Timon GremmelsSPD - Energieversorgung in Deutschland
Sehr geehrte Frau Präsidentin! Meine sehr verehrten Damen und Herren! Als ich Herrn Dr. Frömming eben habe reden hören, da musste ich – ich komme ja aus einer Gebrüder-Grimm-Region – unweigerlich an das Märchen vom Goldesel denken. Sie erinnern sich: der Esel, aus dessen Hinterteil Gold kam. So stellen Sie hier gerade die Atomenergie dar: als allein selig machende Energieform – ein Märchen aus den 50er-Jahren, das keinem Praxistest standgehalten hat.

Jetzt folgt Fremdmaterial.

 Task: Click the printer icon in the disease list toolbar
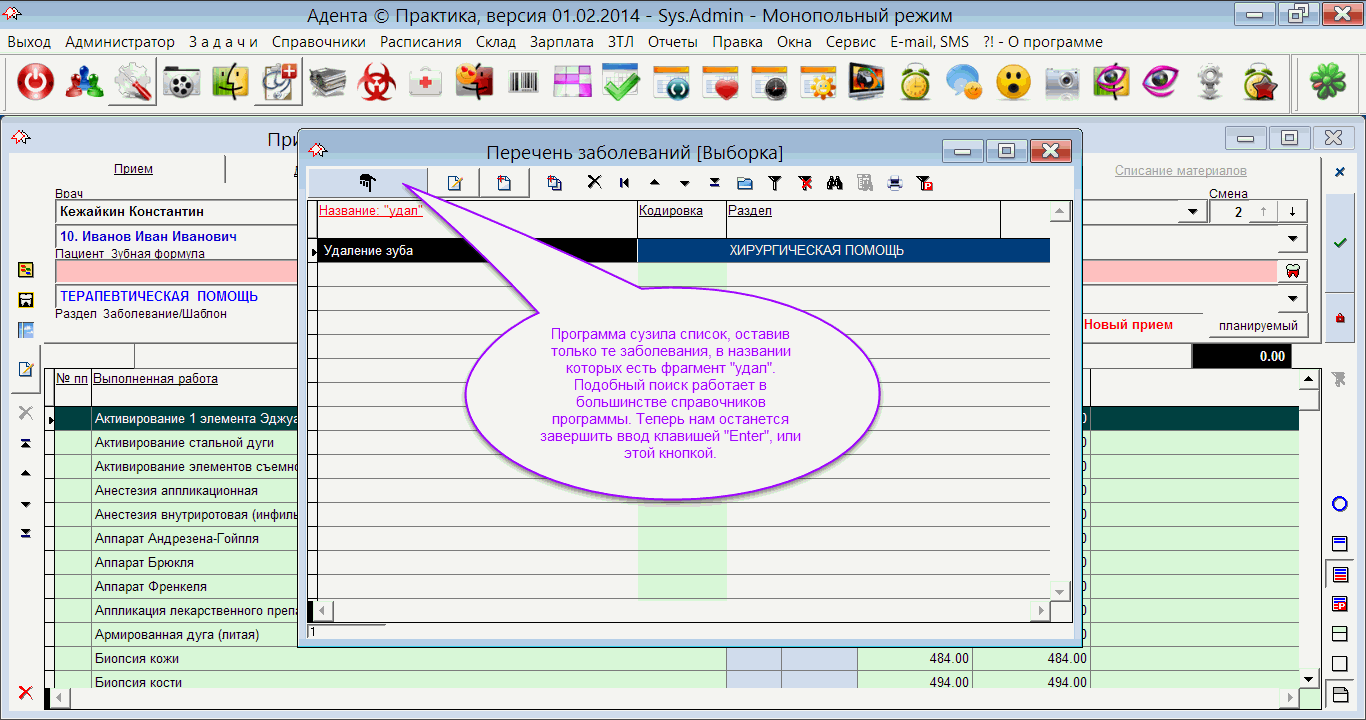[895, 183]
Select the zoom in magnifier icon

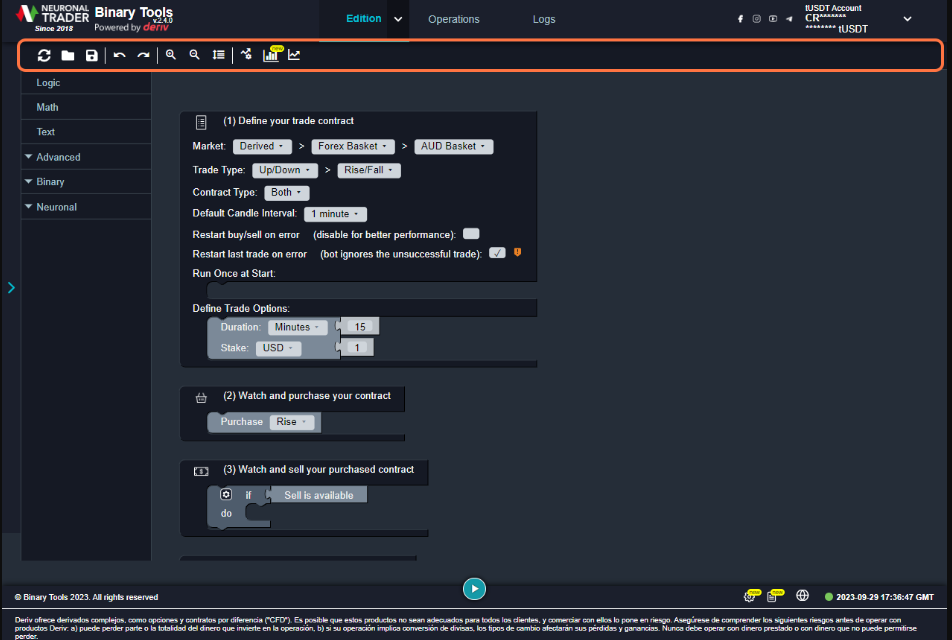[x=171, y=55]
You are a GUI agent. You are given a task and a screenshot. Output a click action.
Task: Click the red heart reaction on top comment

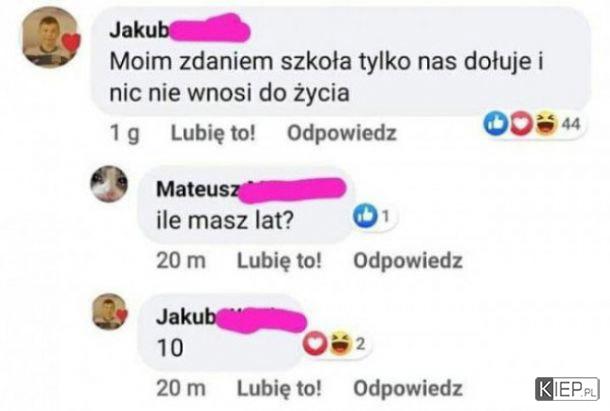[x=521, y=123]
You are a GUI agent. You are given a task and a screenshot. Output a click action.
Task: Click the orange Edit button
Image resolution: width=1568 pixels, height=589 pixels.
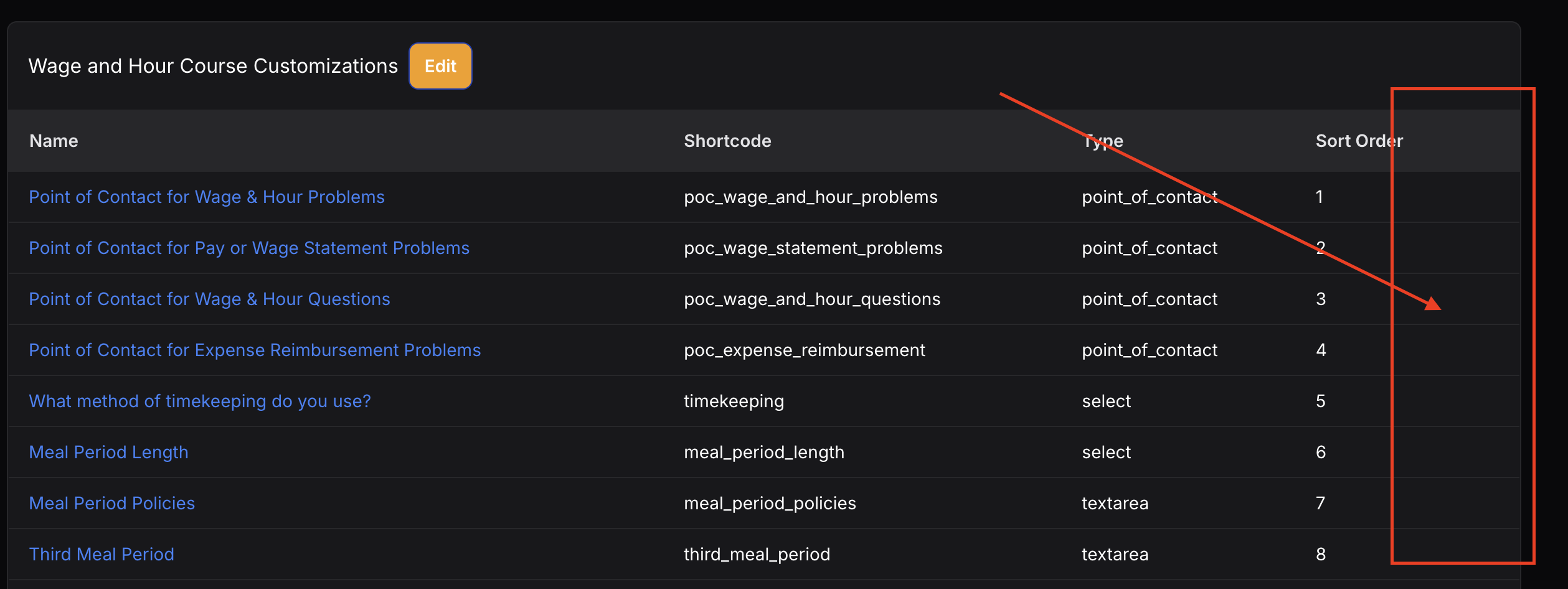pyautogui.click(x=440, y=66)
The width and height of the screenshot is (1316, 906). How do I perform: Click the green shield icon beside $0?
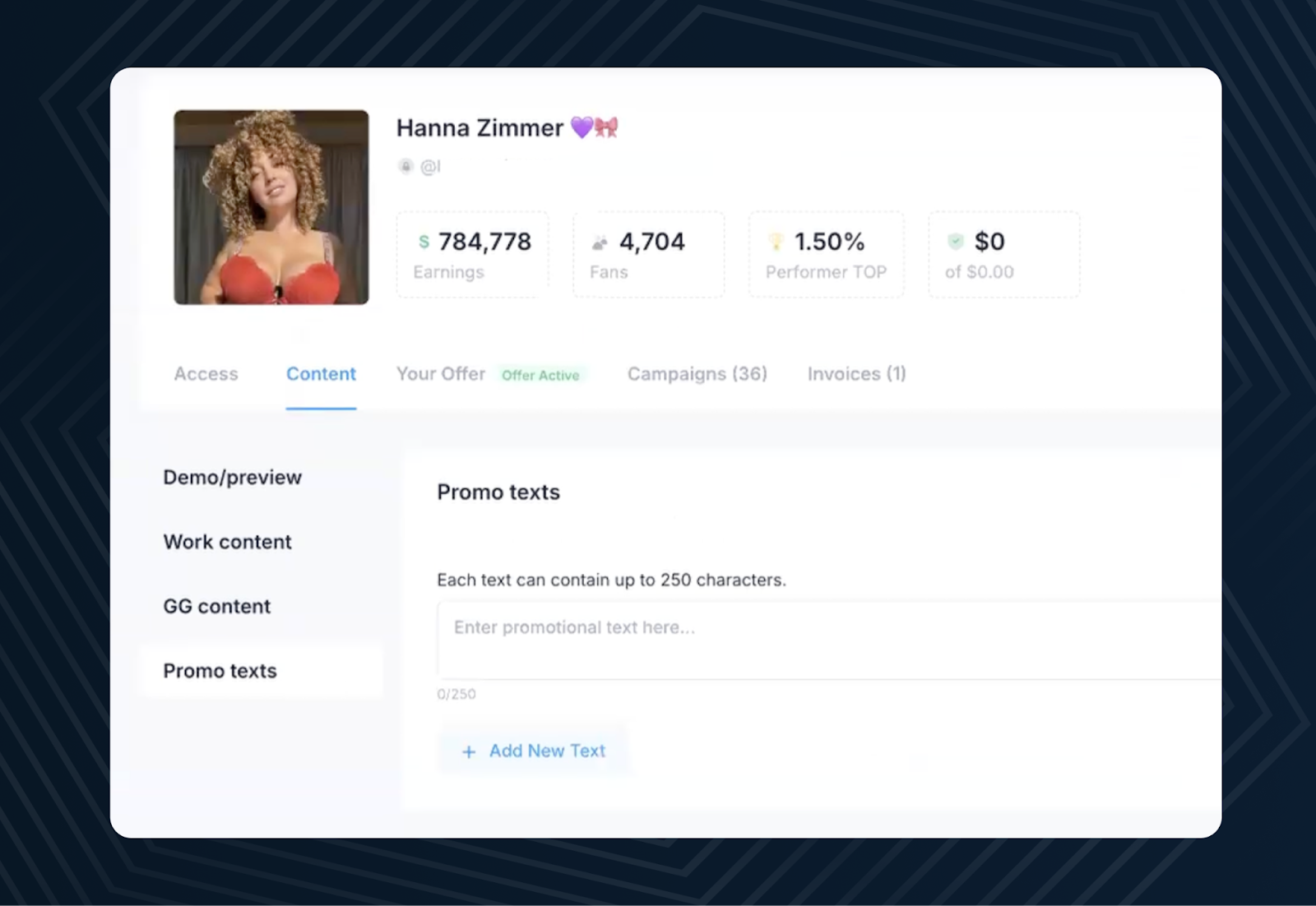pyautogui.click(x=955, y=242)
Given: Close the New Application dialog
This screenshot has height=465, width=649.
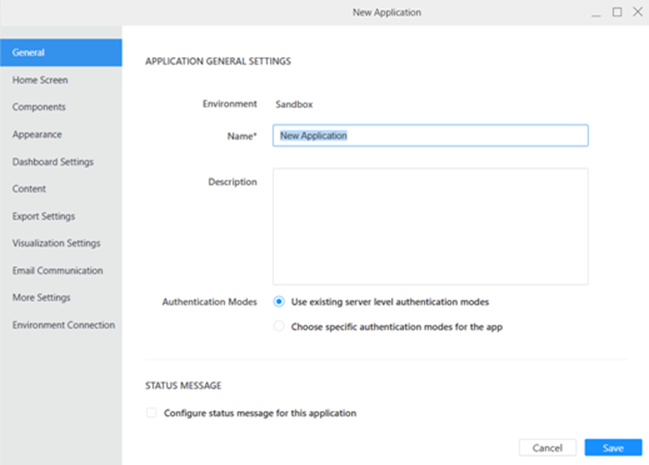Looking at the screenshot, I should click(635, 12).
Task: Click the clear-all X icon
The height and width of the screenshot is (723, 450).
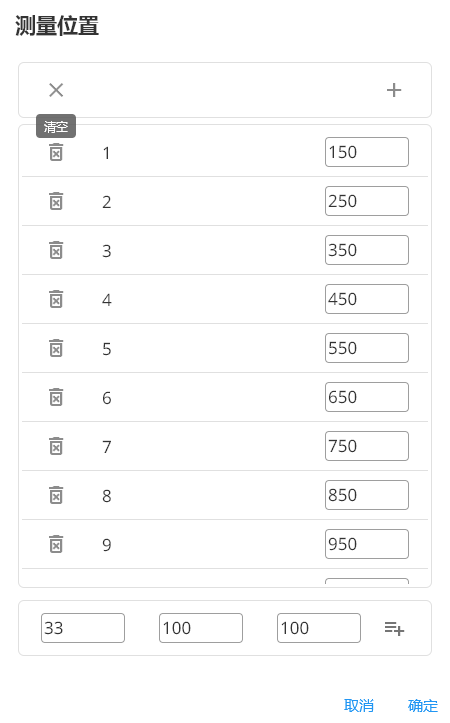Action: click(x=56, y=90)
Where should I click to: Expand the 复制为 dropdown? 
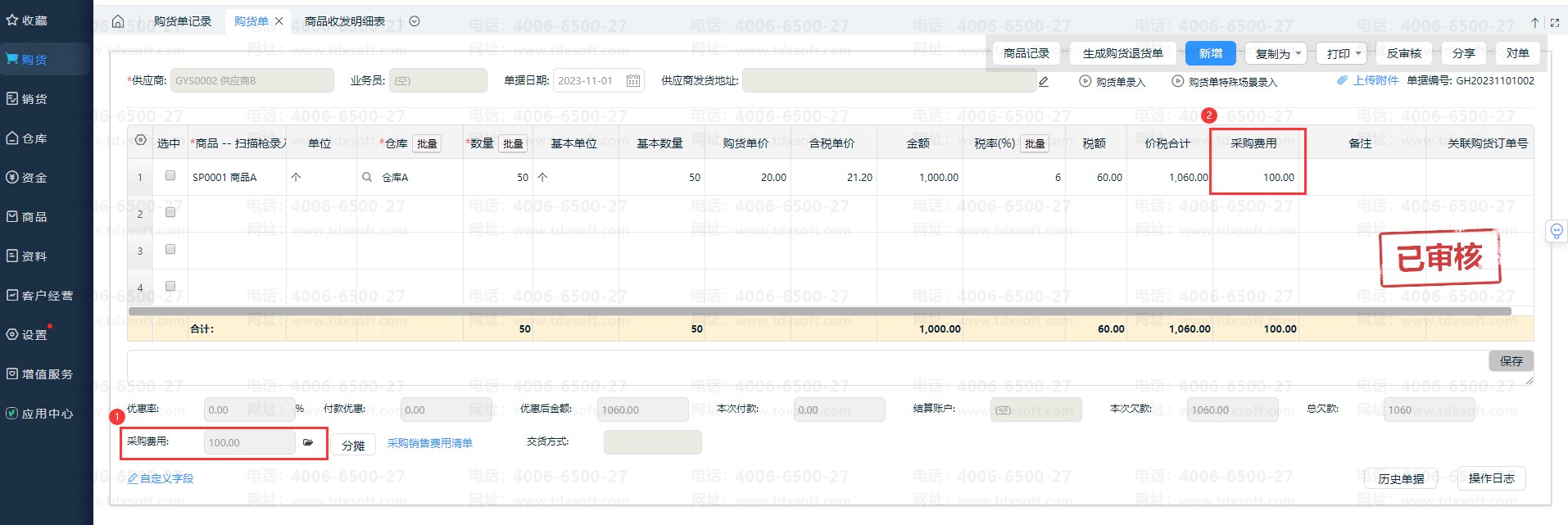point(1278,54)
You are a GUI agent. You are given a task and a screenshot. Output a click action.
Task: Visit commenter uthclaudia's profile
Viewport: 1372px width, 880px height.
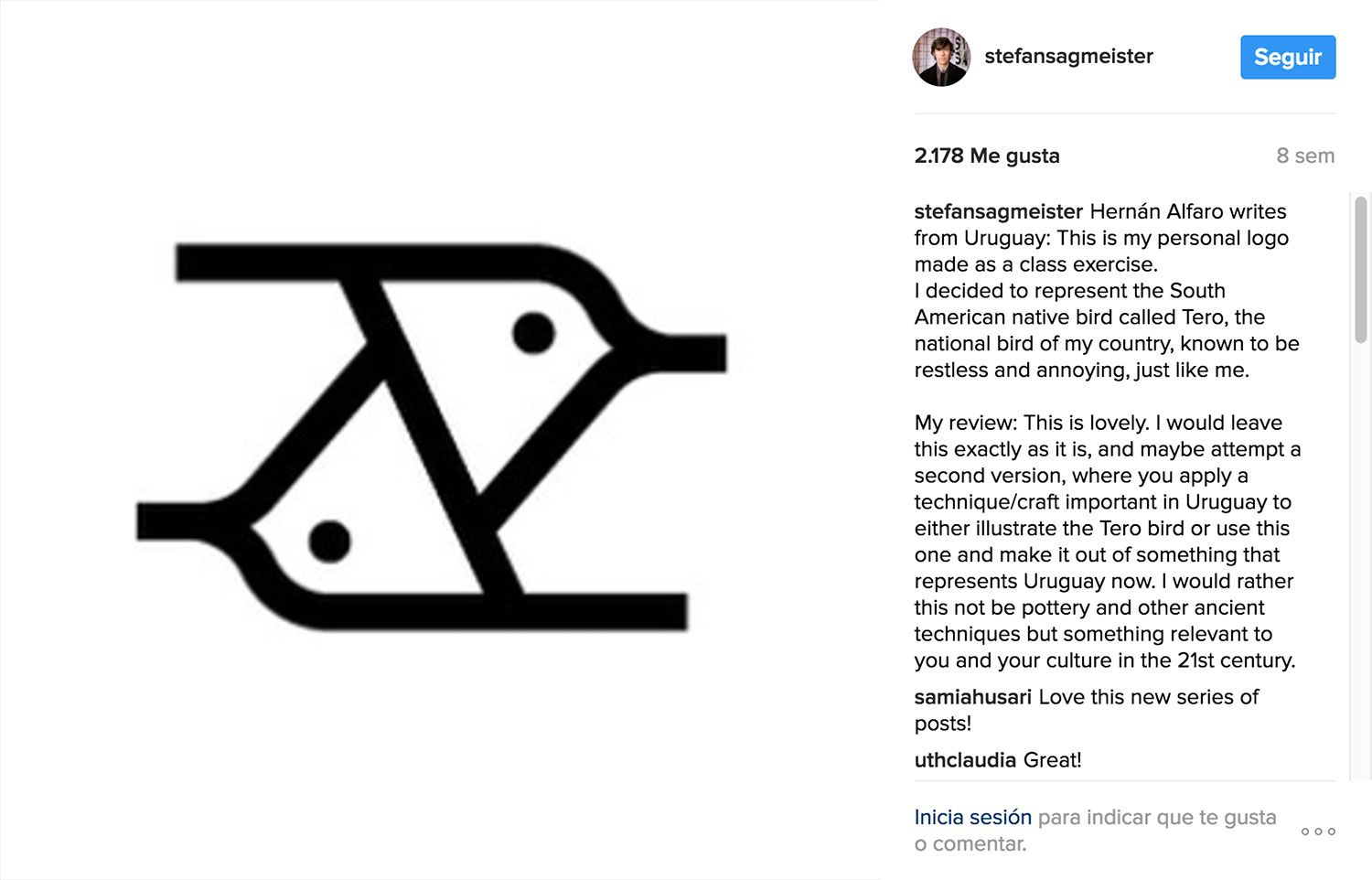[965, 760]
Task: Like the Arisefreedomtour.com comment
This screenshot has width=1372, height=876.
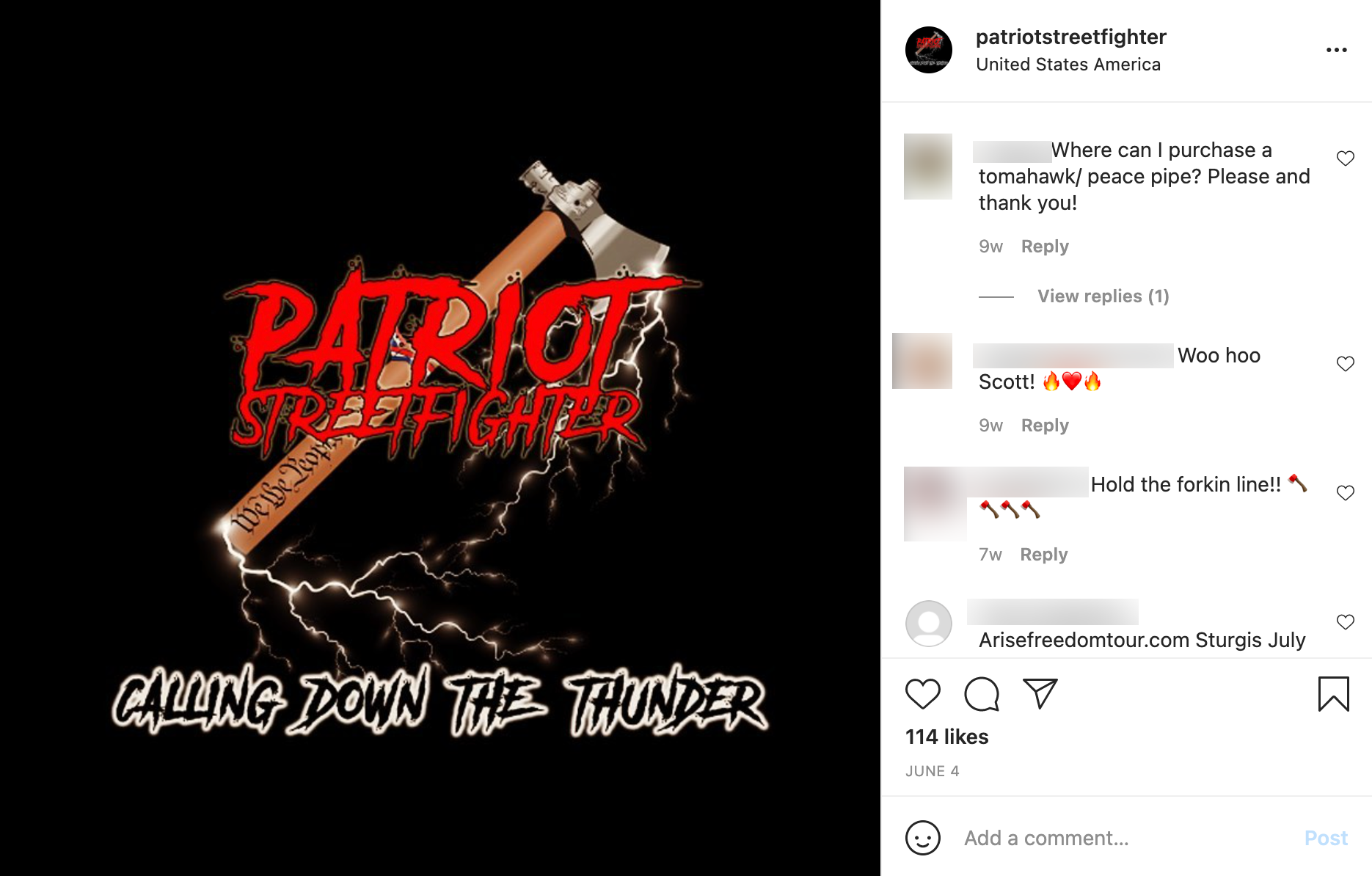Action: point(1345,621)
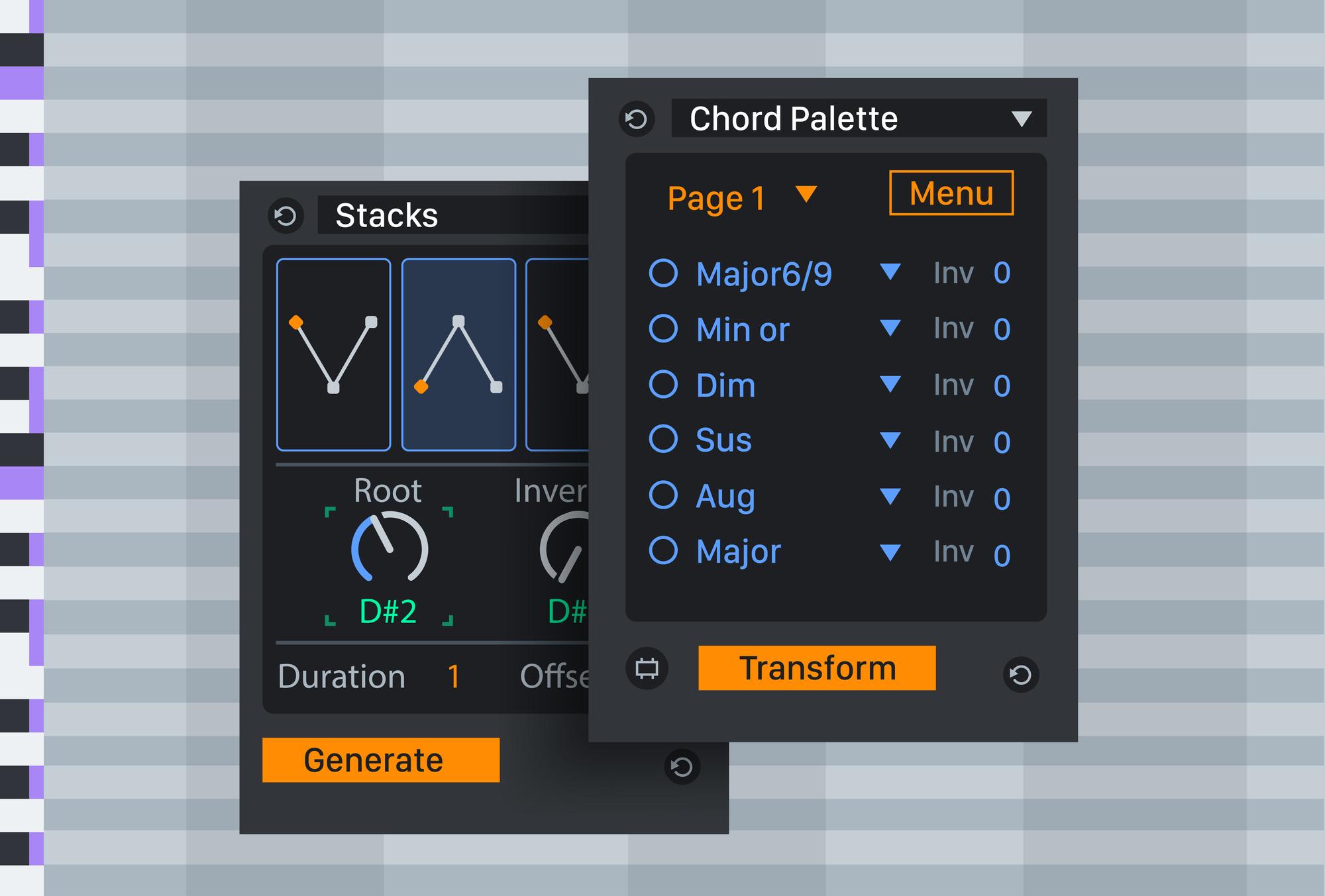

(Beifall bei Abgeordneten der SPD)
Ich sage Ihnen ganz klar: Ich bin stolz darauf, einer Partei anzugehören, die mit den Grünen zusammen sowohl 2001 den Atomausstieg beschlossen hat als auch, nach der Rolle rückwärts von Schwarz-Gelb, 2011 das noch einmal beschlossen hat. Ich bin froh und ich freue mich darauf, dass die letzten Atomkraftwerke Ende nächsten Jahres vom Netz gehen, meine sehr verehrten Damen und Herren.
(Beifall bei Abgeordneten der SPD und des BÜNDNISSES 90/DIE GRÜNEN)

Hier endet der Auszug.